Inspiration

When we get groceries with our roommates or buy some food for a large group of people, there is usually a long, confusing receipt. People end up spending more or less then what they ate/used, and it can take a while to calculate the total sum. What if there was a more logical way to organize splitting a receipt so that each person could pick their individual items on their own device. Or what if there was a more granular method of splitting up items so you could avoid going halfsies on a dozen eggs when you only want one.

What it does

Instead of going through the receipt person by person, item by item, to calculate each person's contribution, whoever paid - we'll call them the host - can simply take a picture of their receipt and let Banana Split take care of the processing. Our app applies a load of computer vision algorithms to process, transform, and perform OCR on the receipt, parsing each item purchased and its associated price (and grocery store food group!). The host can then quickly send a link to whoever needs to pay up in a group chat, and it's hands off from there.
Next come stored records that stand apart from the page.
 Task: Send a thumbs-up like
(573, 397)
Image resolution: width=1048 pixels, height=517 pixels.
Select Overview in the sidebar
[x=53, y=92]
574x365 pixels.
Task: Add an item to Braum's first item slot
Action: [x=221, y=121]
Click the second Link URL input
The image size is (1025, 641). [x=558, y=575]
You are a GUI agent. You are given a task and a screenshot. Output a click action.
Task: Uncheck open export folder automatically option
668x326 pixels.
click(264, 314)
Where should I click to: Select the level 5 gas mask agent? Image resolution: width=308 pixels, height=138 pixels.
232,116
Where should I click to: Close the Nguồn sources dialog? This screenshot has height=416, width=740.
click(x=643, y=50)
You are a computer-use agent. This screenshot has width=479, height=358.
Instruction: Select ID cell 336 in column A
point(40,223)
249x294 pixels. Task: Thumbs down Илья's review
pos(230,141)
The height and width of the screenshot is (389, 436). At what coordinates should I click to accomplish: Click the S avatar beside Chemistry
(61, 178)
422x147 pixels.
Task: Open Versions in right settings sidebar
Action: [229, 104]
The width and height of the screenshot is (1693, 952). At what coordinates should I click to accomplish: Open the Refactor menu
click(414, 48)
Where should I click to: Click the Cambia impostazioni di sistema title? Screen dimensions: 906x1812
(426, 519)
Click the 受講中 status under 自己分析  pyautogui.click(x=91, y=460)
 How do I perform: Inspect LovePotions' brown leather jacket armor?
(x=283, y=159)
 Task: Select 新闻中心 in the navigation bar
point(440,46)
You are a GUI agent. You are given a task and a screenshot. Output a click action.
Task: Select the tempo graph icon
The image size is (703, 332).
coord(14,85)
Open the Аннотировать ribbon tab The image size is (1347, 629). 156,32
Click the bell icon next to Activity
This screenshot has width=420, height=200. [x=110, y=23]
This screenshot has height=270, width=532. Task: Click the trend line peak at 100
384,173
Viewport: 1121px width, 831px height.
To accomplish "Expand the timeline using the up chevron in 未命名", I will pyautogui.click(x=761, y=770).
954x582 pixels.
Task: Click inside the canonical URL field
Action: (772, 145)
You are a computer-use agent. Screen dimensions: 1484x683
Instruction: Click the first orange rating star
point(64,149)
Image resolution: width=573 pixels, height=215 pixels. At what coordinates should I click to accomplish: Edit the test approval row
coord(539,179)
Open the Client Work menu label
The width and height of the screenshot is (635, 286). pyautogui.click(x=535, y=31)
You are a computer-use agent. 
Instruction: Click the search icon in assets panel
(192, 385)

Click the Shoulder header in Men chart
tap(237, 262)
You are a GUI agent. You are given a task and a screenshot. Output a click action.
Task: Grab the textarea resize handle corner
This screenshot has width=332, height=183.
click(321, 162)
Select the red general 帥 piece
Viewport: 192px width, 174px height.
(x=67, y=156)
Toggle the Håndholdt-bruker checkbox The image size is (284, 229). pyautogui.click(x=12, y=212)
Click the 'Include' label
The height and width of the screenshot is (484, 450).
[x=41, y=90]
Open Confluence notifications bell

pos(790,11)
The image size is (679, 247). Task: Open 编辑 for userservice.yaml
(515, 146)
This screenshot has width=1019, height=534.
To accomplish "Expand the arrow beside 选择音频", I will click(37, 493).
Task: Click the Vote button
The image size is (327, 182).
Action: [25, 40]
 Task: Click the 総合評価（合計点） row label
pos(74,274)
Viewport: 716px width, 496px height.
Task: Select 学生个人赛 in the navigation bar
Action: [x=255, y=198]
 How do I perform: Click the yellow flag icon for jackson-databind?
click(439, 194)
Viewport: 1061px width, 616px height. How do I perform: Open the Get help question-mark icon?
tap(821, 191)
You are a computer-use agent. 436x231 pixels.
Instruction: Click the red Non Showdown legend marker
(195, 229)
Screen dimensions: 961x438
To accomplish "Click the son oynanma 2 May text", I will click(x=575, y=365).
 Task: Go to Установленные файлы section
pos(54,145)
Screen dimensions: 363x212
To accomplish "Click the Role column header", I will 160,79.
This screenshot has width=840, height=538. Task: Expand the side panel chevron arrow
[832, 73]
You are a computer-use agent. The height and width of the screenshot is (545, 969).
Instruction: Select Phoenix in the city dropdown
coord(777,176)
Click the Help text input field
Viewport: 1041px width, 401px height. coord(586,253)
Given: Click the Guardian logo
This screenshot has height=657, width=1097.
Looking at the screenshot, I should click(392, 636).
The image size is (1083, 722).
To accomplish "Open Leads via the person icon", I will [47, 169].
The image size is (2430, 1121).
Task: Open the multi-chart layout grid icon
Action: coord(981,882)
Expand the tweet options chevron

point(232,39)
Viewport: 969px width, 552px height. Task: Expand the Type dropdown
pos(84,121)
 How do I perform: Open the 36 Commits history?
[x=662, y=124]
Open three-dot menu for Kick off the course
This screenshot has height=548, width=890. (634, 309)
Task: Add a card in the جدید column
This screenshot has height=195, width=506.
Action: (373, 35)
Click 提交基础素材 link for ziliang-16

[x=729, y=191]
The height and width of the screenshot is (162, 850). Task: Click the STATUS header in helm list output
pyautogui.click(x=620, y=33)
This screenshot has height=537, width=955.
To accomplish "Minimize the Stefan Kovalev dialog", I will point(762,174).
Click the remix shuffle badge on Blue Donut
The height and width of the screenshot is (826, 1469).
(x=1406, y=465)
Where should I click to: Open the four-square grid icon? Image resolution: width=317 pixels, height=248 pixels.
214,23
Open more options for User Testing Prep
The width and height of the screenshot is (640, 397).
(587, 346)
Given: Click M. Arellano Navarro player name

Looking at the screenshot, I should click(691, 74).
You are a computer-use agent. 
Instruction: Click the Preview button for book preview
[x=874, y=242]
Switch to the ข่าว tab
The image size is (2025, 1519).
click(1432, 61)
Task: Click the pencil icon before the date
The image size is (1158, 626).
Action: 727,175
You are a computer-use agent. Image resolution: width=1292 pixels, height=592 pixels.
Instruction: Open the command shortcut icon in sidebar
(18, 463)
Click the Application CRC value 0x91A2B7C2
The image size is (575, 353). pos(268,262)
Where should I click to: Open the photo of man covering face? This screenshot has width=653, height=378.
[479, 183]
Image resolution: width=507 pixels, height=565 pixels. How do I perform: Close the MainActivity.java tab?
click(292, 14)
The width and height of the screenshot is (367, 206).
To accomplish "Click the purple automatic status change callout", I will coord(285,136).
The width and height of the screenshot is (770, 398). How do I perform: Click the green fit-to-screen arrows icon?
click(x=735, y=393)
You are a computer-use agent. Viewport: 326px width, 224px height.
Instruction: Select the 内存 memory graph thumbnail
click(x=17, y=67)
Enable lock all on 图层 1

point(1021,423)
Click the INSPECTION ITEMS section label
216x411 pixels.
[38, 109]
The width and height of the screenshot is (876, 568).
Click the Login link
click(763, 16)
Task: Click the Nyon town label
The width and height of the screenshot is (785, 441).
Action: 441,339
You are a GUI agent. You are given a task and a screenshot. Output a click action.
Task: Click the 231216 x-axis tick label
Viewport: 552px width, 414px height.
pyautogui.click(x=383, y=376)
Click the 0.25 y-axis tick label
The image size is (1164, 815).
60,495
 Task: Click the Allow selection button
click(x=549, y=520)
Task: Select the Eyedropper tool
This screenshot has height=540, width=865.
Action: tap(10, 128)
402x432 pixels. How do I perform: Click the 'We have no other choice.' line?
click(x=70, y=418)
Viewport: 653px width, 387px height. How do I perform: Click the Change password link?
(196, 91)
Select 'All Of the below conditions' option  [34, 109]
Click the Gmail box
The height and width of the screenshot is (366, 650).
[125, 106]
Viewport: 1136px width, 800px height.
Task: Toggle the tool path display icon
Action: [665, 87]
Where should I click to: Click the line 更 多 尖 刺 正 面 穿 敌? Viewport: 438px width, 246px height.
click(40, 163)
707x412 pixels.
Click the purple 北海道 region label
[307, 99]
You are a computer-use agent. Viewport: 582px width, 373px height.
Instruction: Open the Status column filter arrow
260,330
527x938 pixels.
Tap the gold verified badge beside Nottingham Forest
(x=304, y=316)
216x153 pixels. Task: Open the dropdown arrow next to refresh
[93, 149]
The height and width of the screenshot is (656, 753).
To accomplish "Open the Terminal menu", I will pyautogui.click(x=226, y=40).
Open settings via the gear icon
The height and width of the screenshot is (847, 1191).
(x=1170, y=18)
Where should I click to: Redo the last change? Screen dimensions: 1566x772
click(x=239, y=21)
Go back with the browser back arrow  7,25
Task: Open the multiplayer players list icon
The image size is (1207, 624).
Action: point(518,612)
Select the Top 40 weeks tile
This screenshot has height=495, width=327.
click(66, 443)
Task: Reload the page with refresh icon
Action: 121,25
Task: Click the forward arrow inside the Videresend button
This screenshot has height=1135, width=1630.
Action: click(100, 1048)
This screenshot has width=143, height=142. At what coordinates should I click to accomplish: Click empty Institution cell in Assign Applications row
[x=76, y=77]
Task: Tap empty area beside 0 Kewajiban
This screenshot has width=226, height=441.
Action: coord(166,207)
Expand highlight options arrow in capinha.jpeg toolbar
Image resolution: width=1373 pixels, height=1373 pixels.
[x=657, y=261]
Each person then individually logs in with their Venmo account and is presented with a list of items to select from. They can choose to pay for as much of a particular item as they think they'll use. Once everyone has completed their shopping carts, the host receives a confirmation text and, upon confirmation, Banana Split uses Venmo to send a request to each person for the amount they owe.

How we built it

The frontend was built using React. The backend was built using a light Flask server with endpoints to the Twilio API, Venmo API, our computer vision algorithms, and our Mongo DB which stores multiple sessions. Each session corresponds to a different receipt and its users, items, and prices.

Challenges we ran into

We got our IP banned from the Venmo API for making too many requests while testing. Turns out there are safeguards to mass sending Venmo requests to random strangers.

Accomplishments that we're proud of

We're pretty proud of the clean UI/UX and how we got all the different pieces of technology to cooperate . Our application also ended up being pretty robust and supports a lot of interactions between multiple users in a session.

What we learned

Computer vision and full stack development.